## How to complete this task
Include the line containing "Where should I click to: Click the" and every line after it up to the end of the material below; reproduce them exactly and drop the pictures.

· · ·

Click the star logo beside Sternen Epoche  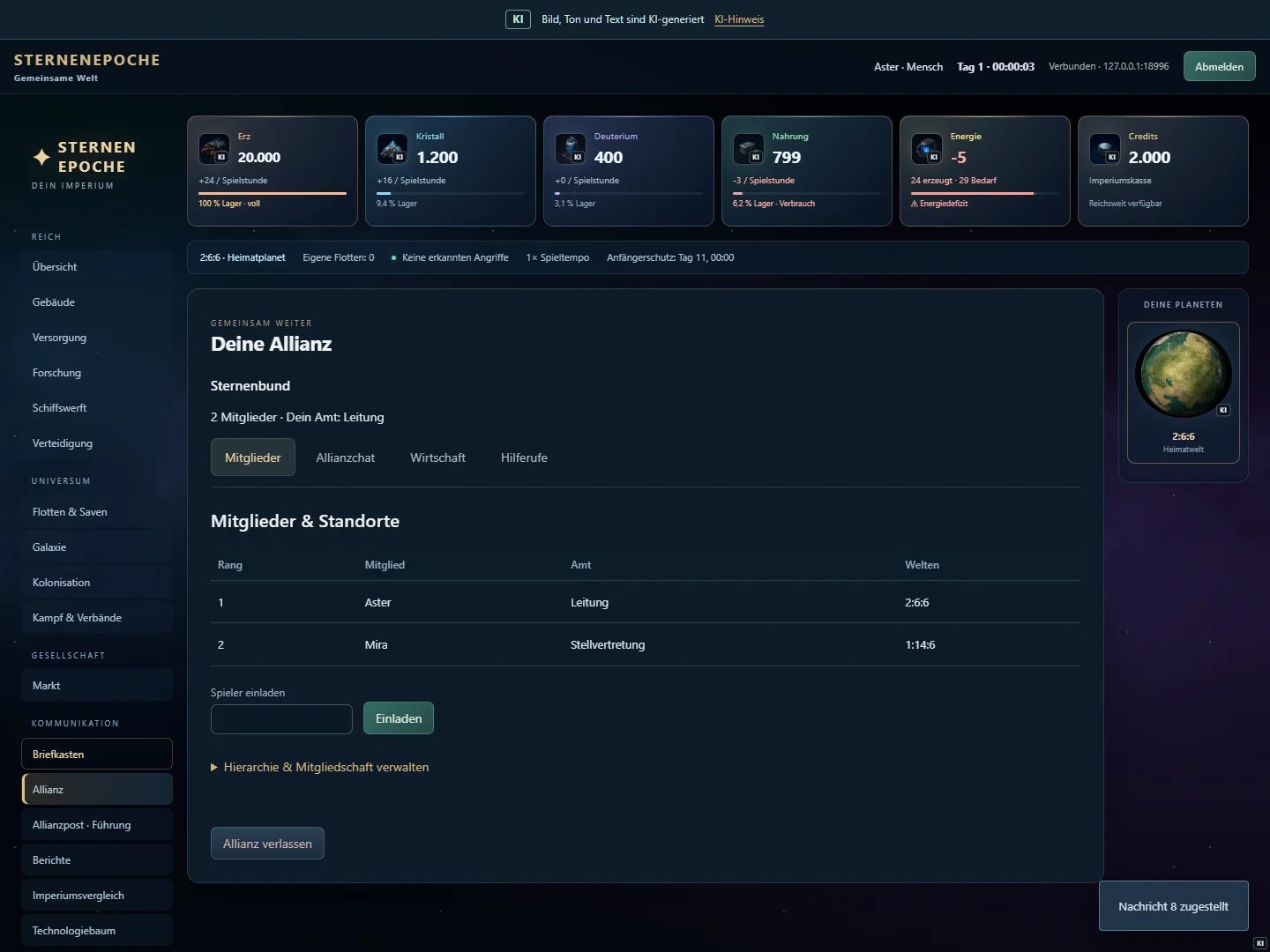[41, 157]
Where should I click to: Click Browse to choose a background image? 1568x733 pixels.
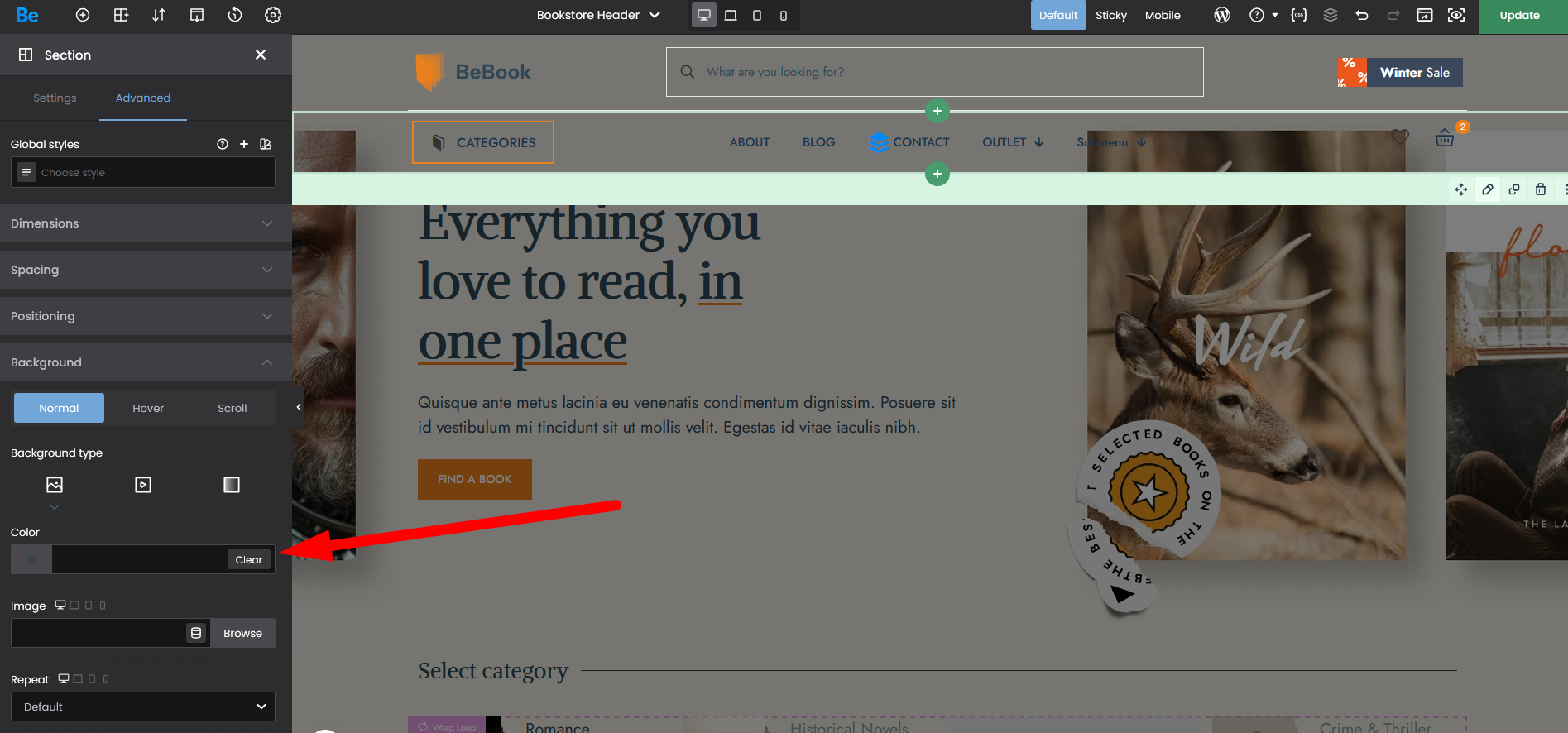tap(242, 633)
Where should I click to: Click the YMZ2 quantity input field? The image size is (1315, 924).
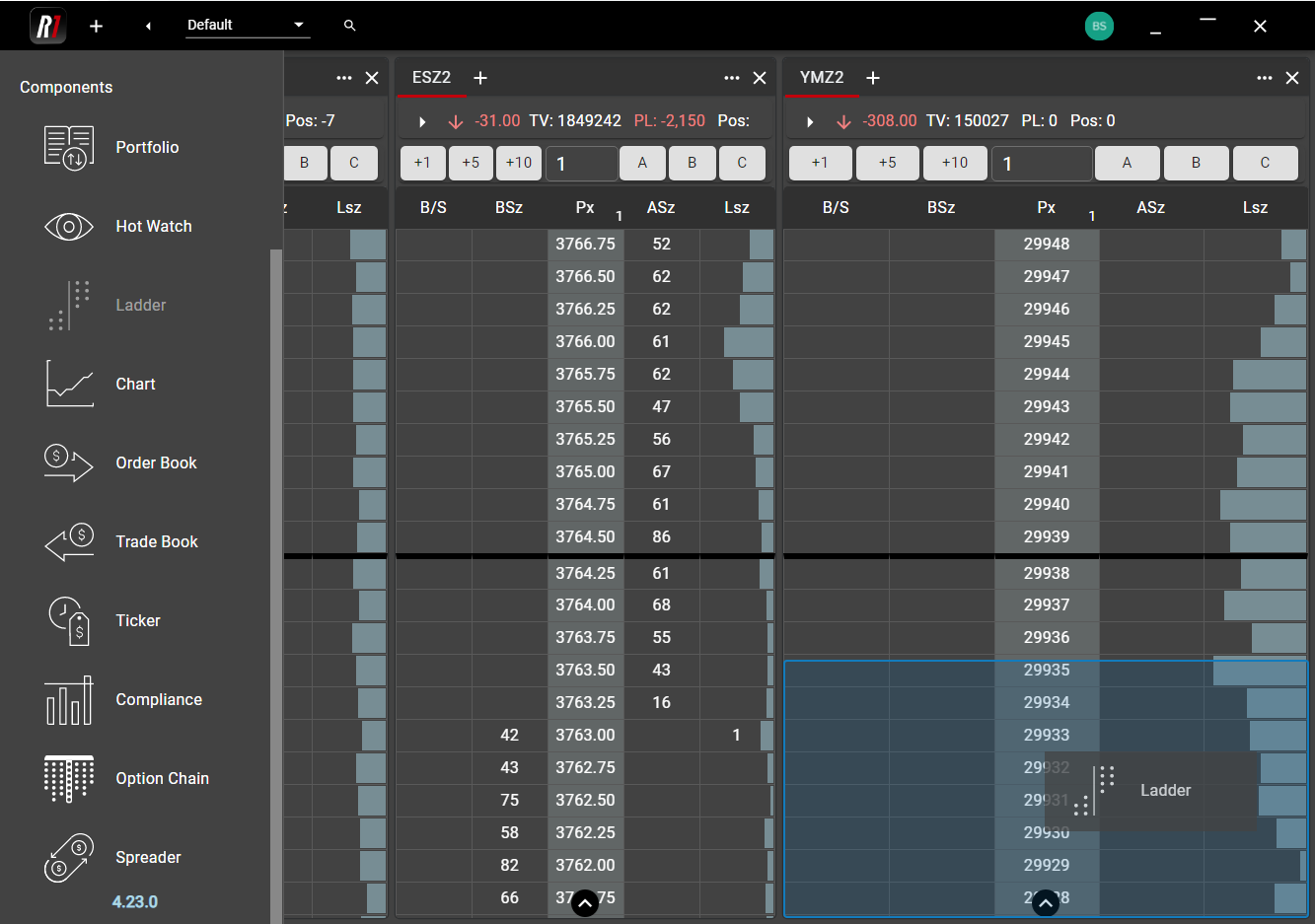click(1041, 164)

· · ·

## Solved problem
Where should I click to: Click the YMZ2 quantity input field? The image size is (1315, 924).
click(1041, 164)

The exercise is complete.